Copies of Spare Parts are available now at the Readers Services desk.

Friday, January 8, 2016

License Plates Renewal Information

The Illinois Secretary of State's office has suspended the mailing of vehicle registration renewal reminder notices. Vehicle owners are encouraged to be mindful of their vehicle registration status. Register to receive your license plates renewal notice by e-mail here. You will need the Registration ID and PIN located on your current registration card. If you do not have a current registration card, please call the Public Inquiry Division at 800-252-8980 to obtain your Registration ID and PIN number.

Wednesday, January 6, 2016

Nonfiction Book Review

Cover image for Hunger makes me a modern girl : a memoir 
Hunger Makes Me a Modern Girl by Carrie Brownstein

Long before she captivated audiences with her exuberant onstage antics, frenetic guitar stylings, and outspoken feminist politics, Carrie Brownstein was just a lonely, anxiety-ridden kid looking for connection in the suburbs of the Pacific Northwest. In her new memoir Hunger Makes Me a Modern Girl, Brownstein traces her evolution from shy record-store dweller to bona fide indie-rock star in the acclaimed band Sleater-Kinney. She also candidly explores how family secrets from her childhood -- including her mother’s anorexia and her dad’s closeted homosexuality -- intensified her life-long search for identity and a sense of community. Fans of Portlandia, Brownstein’s quirky satirist television show, might be disappointed that the book ignores that chapter in the author’s life. However, music fans will appreciate that Brownstein provides an engrossing history of Sleater-Kinney’s rise to fame, painting fond but human portraits of her famous friends and bandmates along the way. Meanwhile, feminist readers will appreciate how Brownstein thoughtfully critiques the subtle sexism inherent in rock journalism. (Despite raves, critics often slapped Sleater-Kinney with the reductive “girl band” label.) Others may be surprised to find that the book is just plain good; it’s that rare musical memoir that transcends the standard “life on the road” narrative, evoking something more lyrical and intimate in the process. -- Romi Pekarek Smith

Thursday, December 31, 2015

Senior Housing Assistance Program

The Village's Senior Housing Assistance Program is designed to assist Glenview residents with their property taxes or rent. Applications for the 2016 program are now available. The Village has approved up to $1,922 per year toward rent or property taxes for qualifying Glenview senior citizens.

To qualify for the Village's Senior Housing Assistance Program, you must have lived in Glenview for at least two years and you must be at least 62. Qualifying annual income for a single person must be below $17,655, and for a two-person household it must be below $23,895.  Medical expenses, such as insurance premiums and medications, are deducted from the income with verification of the payment.​​

Click here to access the application and instructions.
######
Your goal | In the news posts above, what is the most the Village has approved per year for a qualifying Glenview senior citizen under the Senior Housing Assistance Program?

Records shown |
######
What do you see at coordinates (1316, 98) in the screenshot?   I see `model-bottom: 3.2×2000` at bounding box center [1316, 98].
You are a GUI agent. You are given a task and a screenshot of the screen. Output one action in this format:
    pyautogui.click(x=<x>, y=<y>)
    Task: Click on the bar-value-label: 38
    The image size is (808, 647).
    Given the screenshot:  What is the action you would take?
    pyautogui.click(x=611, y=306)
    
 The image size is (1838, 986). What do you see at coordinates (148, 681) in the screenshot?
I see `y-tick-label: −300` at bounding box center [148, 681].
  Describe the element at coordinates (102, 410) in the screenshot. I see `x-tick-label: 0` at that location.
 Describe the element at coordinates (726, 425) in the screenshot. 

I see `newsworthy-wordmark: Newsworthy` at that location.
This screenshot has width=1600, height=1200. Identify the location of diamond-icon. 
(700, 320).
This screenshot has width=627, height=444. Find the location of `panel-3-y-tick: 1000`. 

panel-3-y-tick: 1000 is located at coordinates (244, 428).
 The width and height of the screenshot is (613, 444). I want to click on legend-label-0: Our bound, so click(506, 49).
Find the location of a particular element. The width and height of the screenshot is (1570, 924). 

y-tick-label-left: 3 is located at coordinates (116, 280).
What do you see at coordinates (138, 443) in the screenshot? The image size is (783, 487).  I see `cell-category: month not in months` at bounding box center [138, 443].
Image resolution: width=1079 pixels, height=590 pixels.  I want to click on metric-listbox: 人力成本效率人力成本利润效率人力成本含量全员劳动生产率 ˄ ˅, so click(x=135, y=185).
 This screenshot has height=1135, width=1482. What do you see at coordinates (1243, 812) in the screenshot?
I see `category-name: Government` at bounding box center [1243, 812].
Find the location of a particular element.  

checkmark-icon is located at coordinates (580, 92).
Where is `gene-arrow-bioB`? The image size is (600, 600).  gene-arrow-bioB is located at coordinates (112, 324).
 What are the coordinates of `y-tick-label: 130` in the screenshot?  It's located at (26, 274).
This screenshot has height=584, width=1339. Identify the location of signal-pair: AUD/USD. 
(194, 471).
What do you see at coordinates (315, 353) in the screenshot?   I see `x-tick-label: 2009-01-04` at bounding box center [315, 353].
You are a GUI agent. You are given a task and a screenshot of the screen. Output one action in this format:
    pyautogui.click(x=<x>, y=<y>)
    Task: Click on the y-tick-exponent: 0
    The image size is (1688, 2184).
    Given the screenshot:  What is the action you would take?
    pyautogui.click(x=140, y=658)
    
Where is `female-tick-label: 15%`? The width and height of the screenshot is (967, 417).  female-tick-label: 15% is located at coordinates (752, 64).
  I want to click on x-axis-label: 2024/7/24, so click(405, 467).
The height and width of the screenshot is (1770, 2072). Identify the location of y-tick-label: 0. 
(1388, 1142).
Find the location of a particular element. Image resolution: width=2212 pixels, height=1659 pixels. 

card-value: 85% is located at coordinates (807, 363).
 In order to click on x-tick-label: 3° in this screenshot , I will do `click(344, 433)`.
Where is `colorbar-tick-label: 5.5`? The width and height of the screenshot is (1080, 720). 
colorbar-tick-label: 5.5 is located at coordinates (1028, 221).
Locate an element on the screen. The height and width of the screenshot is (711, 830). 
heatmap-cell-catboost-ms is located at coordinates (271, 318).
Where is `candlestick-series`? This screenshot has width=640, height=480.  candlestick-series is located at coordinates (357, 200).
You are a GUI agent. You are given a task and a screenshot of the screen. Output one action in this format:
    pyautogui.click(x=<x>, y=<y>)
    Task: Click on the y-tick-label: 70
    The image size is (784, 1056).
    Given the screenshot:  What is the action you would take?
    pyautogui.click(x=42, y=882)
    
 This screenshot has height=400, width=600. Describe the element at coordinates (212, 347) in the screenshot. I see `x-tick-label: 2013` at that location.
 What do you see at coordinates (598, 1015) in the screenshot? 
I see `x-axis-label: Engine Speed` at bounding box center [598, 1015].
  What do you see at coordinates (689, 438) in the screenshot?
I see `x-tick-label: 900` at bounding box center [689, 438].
######
Task response | Up to $1,922 per year toward rent or property taxes.